_To do_.
• A. In the Windows update article, which KB number delivers the Windows 11 24H2 cumulative update?
• B. List every KB number mentioned in the Windows update article.
• C. Please output the passage of the Windows update article that begins at the words "Background / Overview​" and stops after "those who tinker.".

_Reading text_.
'''
Background / Overview​

Windows releases, security updates, Insiders builds, third‑party tooling, and hardware/firmware interactions all collided this week. Microsoft’s September cumulative updates (Patch Tuesday) focused on security and quality fixes while adding a few small quality-of-life improvements; the Windows Insider channels continued to iterate on AI features (Copilot, Studio Effects), UI polishing (taskbar and File Explorer), and developer-facing changes; and community projects and vendor clarifications dominated the side‑stories that affect real users — especially those who tinker.
This article unpacks the technical facts, verifies major claims against multiple independent sources, flags what’s still uncertain, and highlights the practical steps Windows enthusiasts and sysadmins should take now.

September 2025 Patch Tuesday: what changed and why it matters​

Key updates and notable fixes​

Microsoft shipped September’s cumulative updates for Windows 11 and Windows 10. The Windows 11 24H2 cumulative update (LCU) is provided via KB5065426, while updates for other supported Windows 11 branches landed under KB5065431 and Windows 10 under KB5065429. These packages are security-first releases that also bundled quality improvements carried forward from prior monthly updates. (support.microsoft.com)
'''
_Supplied records_.
'''
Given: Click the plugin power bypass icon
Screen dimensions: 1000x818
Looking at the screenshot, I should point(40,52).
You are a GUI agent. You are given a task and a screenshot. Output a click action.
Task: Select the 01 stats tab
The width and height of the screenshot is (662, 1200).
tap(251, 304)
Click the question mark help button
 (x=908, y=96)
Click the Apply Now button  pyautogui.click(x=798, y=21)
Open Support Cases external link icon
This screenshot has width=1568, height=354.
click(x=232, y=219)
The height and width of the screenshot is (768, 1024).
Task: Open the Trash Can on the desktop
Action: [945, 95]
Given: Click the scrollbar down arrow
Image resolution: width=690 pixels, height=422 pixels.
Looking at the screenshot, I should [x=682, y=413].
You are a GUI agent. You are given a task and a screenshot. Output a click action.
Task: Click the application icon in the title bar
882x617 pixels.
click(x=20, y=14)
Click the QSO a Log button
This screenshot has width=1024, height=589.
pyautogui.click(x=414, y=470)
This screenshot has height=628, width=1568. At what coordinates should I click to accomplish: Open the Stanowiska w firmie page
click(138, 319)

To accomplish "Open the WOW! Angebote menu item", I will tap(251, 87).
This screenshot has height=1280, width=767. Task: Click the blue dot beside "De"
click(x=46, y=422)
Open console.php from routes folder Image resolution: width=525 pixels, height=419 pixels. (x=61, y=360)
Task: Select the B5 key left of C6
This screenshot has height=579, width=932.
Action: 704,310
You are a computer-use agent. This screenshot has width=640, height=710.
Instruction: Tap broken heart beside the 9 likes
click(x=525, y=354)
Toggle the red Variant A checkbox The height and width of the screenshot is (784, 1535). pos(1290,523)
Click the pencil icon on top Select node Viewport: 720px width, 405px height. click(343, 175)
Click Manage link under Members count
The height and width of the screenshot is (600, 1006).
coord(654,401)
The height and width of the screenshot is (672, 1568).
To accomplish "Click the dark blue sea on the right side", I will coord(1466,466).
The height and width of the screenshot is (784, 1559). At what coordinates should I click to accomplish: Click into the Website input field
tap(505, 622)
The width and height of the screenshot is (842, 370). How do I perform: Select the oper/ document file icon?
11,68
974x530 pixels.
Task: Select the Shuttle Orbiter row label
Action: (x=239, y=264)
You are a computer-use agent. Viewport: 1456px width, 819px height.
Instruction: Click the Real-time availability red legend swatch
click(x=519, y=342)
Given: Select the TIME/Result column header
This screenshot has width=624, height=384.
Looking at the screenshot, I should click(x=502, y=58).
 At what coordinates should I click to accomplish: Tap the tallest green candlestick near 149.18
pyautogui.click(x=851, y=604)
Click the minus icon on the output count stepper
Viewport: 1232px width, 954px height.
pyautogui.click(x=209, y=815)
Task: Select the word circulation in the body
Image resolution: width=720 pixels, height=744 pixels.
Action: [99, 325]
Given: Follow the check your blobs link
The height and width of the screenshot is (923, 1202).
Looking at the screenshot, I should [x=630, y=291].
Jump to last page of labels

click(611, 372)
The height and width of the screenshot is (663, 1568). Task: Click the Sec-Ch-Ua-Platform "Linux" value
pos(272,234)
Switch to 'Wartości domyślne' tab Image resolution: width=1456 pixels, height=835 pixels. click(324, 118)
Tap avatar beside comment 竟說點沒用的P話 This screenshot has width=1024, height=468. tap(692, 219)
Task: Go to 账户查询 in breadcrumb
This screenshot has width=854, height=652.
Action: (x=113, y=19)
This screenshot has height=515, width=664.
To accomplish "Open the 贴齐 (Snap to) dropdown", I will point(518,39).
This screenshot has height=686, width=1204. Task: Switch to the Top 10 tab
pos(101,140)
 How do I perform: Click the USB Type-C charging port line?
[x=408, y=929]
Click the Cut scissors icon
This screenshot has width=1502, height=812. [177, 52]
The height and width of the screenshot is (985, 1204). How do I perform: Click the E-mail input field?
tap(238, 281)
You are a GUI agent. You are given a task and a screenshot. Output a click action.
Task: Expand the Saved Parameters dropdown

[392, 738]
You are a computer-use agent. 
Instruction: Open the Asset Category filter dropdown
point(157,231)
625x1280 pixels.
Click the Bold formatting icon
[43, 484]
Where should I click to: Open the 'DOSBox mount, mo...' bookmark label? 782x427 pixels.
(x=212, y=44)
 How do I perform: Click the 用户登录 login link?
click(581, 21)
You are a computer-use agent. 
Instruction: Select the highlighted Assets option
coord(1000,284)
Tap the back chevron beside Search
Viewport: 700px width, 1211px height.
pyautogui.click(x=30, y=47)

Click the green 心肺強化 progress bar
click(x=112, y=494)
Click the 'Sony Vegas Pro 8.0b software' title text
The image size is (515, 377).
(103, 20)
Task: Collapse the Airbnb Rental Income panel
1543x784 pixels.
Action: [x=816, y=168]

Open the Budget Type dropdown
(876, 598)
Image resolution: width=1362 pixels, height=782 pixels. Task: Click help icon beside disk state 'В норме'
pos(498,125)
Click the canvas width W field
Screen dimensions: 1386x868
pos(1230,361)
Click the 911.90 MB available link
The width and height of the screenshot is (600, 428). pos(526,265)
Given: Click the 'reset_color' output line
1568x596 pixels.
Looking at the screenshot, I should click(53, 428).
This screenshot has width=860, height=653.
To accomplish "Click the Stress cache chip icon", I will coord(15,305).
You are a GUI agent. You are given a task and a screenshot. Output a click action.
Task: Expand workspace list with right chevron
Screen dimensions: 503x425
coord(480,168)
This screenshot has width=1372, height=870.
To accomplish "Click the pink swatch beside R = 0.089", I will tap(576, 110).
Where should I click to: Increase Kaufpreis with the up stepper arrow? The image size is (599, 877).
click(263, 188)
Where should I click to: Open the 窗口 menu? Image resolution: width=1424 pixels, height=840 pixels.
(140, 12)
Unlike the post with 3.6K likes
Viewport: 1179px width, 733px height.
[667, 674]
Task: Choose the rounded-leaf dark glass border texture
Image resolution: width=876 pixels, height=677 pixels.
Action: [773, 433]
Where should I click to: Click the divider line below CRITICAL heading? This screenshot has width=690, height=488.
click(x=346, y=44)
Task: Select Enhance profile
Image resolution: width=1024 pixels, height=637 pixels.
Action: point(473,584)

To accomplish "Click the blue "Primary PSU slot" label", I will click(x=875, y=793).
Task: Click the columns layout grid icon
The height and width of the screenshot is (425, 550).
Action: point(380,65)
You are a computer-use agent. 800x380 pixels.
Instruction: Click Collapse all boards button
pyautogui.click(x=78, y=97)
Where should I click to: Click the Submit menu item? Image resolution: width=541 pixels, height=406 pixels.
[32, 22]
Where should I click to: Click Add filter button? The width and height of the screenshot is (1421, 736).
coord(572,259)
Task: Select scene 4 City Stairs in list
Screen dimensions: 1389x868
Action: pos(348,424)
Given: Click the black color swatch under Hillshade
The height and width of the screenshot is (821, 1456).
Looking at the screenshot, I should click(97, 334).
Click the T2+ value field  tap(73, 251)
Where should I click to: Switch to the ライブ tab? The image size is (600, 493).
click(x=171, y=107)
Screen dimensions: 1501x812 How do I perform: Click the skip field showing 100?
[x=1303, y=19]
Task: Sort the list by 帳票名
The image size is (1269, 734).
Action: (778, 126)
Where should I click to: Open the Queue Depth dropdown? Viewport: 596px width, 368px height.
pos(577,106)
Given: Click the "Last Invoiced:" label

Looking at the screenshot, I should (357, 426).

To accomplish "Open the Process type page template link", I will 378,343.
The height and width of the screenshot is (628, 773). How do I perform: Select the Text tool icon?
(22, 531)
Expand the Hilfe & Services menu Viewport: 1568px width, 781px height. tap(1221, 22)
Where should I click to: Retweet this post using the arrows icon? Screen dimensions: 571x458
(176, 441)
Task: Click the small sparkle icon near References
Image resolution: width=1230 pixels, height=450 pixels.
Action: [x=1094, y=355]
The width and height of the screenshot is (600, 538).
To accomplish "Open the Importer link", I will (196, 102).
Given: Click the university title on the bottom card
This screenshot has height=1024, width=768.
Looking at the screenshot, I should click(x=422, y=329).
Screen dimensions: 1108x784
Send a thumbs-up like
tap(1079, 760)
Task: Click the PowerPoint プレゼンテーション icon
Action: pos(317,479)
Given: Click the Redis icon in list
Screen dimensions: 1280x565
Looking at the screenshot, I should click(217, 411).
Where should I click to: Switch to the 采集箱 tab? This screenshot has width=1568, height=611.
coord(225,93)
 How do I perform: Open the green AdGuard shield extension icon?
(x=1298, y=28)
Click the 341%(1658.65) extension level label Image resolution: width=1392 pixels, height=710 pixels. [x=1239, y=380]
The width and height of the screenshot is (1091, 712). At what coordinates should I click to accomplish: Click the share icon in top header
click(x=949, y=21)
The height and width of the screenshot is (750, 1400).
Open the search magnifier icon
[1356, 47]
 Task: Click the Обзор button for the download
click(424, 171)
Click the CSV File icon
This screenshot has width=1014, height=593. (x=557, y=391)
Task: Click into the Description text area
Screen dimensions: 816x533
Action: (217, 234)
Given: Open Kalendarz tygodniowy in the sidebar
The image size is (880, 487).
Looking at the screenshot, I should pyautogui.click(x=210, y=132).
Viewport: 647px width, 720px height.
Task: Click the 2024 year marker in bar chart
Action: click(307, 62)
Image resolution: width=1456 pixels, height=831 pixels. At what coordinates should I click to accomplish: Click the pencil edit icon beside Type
'''
_Answers for the tasks_.
• A. KB5065426

• B. KB5065426, KB5065431, KB5065429

• C.
Background / Overview​

Windows releases, security updates, Insiders builds, third‑party tooling, and hardware/firmware interactions all collided this week. Microsoft’s September cumulative updates (Patch Tuesday) focused on security and quality fixes while adding a few small quality-of-life improvements; the Windows Insider channels continued to iterate on AI features (Copilot, Studio Effects), UI polishing (taskbar and File Explorer), and developer-facing changes; and community projects and vendor clarifications dominated the side‑stories that affect real users — especially those who tinker.